Der Unternehmer und Schreiner Josef Bünter-Odermatt (1890-1978)

Der Unternehmer und Schreiner Josef Bünter-Odermatt (1890-1978)

Ihren Grossvater habe sie als «Schelm» in Erinnerung, der schwer zu lesen war. Der Unternehmer und Schreiner Josef Bünter-Odermatt wurde 1890 geboren und gründete 1923 die Fensterfabrik Bünter. Aufgrund der Weltwirtschaftskrise in den 20er- und 30er-Jahren hatte das Unternehmen einen beschwerlichen Start. Heute wird die Bünter AG in der dritten Generation von Josef Bünter junior geführt. Bünter-Odermatt starb 1978, als Esther Bünter elf Jahre alt war.

Esther Bünter selbst blieb in Nidwalden, bis sie 26 war. 2004 gründete sie in Luzern die Tanzschule «Tanzerei». Ähnlich wie ihr Grossvater stellte sie erfolgreich ein eigenes Unternehmen auf die Beine: Mittlerweile beschäftigt sie sechs Tanzlehrerinnen und -lehrer. Anlass für das Tanztheater ist denn auch das 15-jährige Bestehen der Tanzschule.

170 Schüler tanzen mit

Die Vorfreude auf den Auftritt im Le Théâtre ist Esther Bünter anzusehen: «Besonders freue ich mich für unsere Schülerinnen und Schüler. Sie haben auf der Bühne richtig viel Platz, um ihr Können zu zeigen.» Und Schüler hat Bünter nicht wenig: 250 insgesamt, davon tanzen 170 mit. Sie sind 5 bis 28 Jahre alt.

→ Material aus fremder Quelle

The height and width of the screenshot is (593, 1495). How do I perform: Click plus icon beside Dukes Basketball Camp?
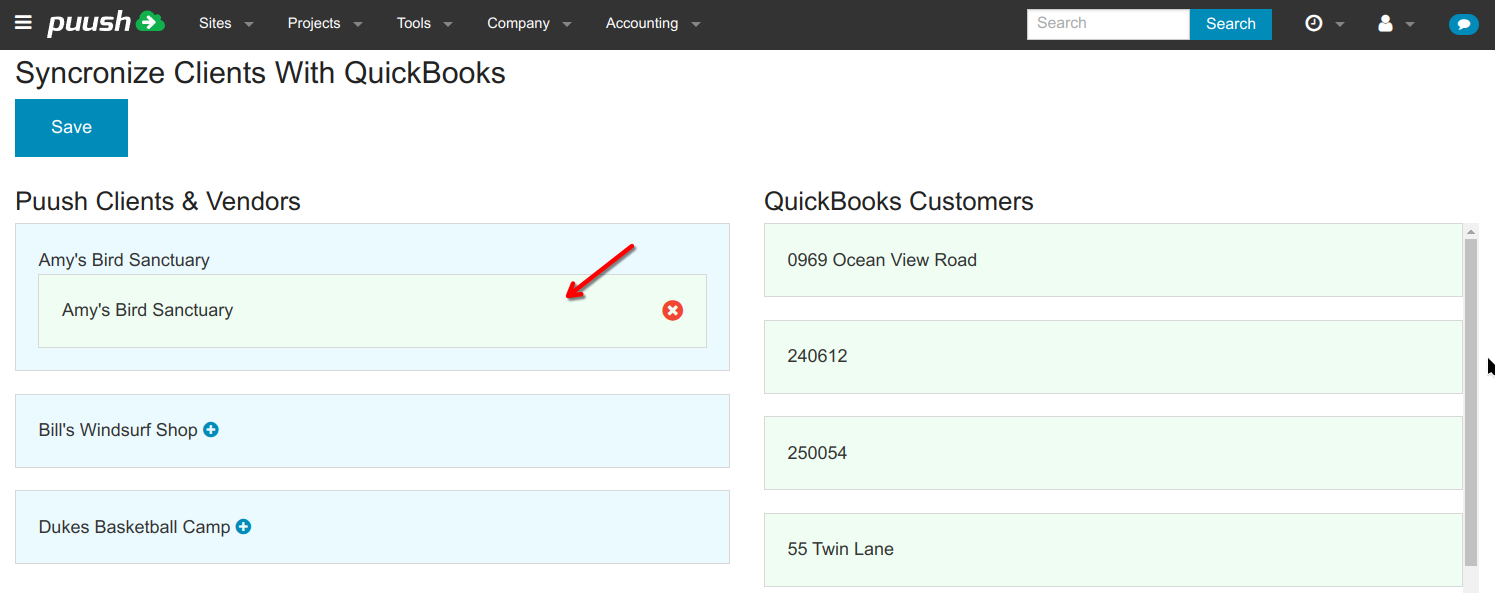coord(243,527)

«Beim Schreiben des Tanztheaters merkte ich einmal mehr, dass meine Wurzeln in Nidwalden liegen», sagt Bünter. Sie hoffe, mit dem humorvollen Tanztheater typischen Nidwaldner Humor nach Emmen zu bringen. Dieser ist laut Bünter etwas schräg und absurd. «Er gefällt eventuell nicht allen, aber das muss er auch nicht», sagt sie mit einem Schmunzeln.

Im Vordergrund stehen ohnehin die 20 Choreografien, die Bünter und ihre Mitarbeiter aus eigenen Ideen zum Thema dazu geschaffen haben. Das Theaterspiel selbst nimmt einen Viertel der Aufführung ein. Einer der Schauspieler, der den Grossvater spielt, ist übrigens ebenfalls ein direkter Nachkomme Josef Bünter-Odermatts: Lukas Schmid, das erste Kind aus der vierten Generation.

Hinweis: Tanztheater «Chropflitreyni & Ribirätsch», am 1. Juni um 14 und 18 Uhr, am 2. Juni um 14 Uhr im Le Théâtre. Tickets ab 30 Franken, weitere Infos online unter: www.le-theatre.ch.